“...Legaspi, like William Carlos Williams, can find poetry anywhere. And like his mentor Pablo Neruda he seems able to locate the mysterious and the magical in the most common and overlooked objects. It is difficult to overestimate the daring and resourcefulness required to complete successfully this astonishingly original book. I believe this collection of poetry, so rich in the dailyness of the world and what wisdom we can draw from it, is ample evidence that Joseph O. Legaspi has arrived to a place none of his ancestors in life or in poetry have ever journeyed, and we his readers are the richer for it.”―Philip Levine
Being a Filipino immigrant myself, Imago resonates in its in-betweenness, in its earnest endeavor to capture this transitional state. I hope to see more of this in Threshold.
Maybe this is just a difference in poetics that I have to be mindful of, but Legaspi seems to write as historian first, poet close second. When push comes to shove, the poems bend the knee to their sources, trading possibilities for accuracy. The poems are not bad — Legaspi's sharp eye and instinct for narrative transform the everyday to something a little less quotidian — but they could've gone further if they weren't too keen on memorializing. Sometimes, it would be nice not to see "fireflies scatter like stars" (Little Blackbird) in an emotional poem.

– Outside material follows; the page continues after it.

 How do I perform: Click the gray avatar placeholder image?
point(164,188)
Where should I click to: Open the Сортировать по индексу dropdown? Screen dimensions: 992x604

This also doesn't quite sit well with me:
She worries about her sons chasing white women, about her daughters being chased by white men, or worse, black men. (The Immigrants' Son)
Not to harp, but poetic license is also poetic responsibility.
Pulsing with intense sensual imagery, this collection is fierce & memorable. As a city gal, the country scenes invoking bat hunting and a sow tied to a post to mate with a pig were shiver-inducing. The intense love for family coupled with a dramatic locating of space & setting were wonderful aspects of this poetry.